» Problems and tasks
(a) According to the goal-line technology passage, at which event were GoalRef and Hawk-Eye used?
(b) Write the next few sentences of the goal-line technology passage, picking up after its final sentence about Alan Amron.

» Page text
There are a few sensors that will detect when the ball crosses the goal line, and some have been implemented in soccer. GoalRef and Hawk-Eye were used at the FIFA Club World Cup Japan 2012. GoalRef uses a wire is placed around the goal to create a magnetic field. When the ball with the special magnetic-field sensing ball passes through, a message is relayed to a watch worn by the official. Hawk-Eye has specially placed high speed cameras.

It seems like creating a magnetic field for the plane of the end zone would be more difficult than the slow, imperfect challenge system in place, and getting something comparable for each yard marker doesn’t seem viable with something like Cairos’s goal line technology.

The technology has been around for a decade, and can’t seem to gain traction in the NFL. Alan Amron, one of First Down Laser System’s developers, spoke with the AP in January about the decade-long back and forth with the NFL.

» Raw data
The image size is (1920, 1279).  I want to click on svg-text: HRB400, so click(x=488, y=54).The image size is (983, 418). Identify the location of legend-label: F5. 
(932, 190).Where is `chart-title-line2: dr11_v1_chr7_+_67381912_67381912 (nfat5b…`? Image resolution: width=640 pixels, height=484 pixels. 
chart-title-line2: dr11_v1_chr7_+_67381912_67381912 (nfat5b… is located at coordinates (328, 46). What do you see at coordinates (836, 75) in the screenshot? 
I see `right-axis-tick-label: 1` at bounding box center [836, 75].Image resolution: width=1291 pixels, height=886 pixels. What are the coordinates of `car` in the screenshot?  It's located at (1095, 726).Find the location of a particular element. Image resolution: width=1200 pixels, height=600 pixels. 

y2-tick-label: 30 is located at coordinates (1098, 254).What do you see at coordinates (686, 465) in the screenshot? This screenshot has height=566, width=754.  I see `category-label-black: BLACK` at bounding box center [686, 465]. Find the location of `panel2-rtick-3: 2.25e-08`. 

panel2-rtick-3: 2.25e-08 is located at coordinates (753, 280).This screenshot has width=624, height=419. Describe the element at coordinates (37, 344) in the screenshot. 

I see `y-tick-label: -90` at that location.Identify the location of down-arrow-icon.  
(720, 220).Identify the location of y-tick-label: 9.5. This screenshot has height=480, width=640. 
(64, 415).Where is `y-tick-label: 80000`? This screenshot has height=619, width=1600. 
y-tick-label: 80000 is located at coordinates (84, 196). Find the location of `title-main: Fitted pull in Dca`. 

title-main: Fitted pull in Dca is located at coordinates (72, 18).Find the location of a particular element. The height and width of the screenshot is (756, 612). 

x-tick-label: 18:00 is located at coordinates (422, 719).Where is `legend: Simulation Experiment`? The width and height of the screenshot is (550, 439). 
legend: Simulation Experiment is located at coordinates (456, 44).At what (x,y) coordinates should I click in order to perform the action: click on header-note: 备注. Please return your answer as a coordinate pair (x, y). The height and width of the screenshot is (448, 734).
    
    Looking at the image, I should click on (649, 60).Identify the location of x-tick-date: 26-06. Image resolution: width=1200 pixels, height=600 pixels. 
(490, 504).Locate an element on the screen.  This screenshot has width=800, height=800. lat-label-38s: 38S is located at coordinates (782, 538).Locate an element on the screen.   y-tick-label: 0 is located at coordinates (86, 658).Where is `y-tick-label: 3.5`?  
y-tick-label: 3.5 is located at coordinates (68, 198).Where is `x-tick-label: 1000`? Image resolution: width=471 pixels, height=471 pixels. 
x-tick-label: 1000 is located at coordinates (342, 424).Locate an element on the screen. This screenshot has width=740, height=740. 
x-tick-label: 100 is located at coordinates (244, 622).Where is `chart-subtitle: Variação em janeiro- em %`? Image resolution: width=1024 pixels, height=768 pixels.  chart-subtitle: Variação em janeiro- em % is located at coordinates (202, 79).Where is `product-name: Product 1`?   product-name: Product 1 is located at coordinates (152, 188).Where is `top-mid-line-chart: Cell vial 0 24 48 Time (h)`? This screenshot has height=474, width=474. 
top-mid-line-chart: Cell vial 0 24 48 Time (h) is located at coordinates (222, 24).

» Answers to the exercise
(a) They were used at the FIFA Club World Cup Japan 2012.

(b)
"They give me different opinions and suggestions along the way," Amron said. "We comply with them and come back. They tell me it took them years and years to implement replay and the overhead cam. The NFL right now has made it very clear to us that they didn't want to eliminate the chains, but augmenting them wouldn't be a bad idea."

Of course, football is a runaway success, with concussion concerns still not appearing to damper anyone's enthusiasm.  It’s hard to blame the NFL for adopting a “if it ain’t broke don’t fix it,” attitude, when the issue of first-down markers pales in comparison to issues of player safety. But anything that brings more lasers everywhere is always going to have that spark of the new, novel and awesome. And it’s conceivable that change like that could go down pretty easily.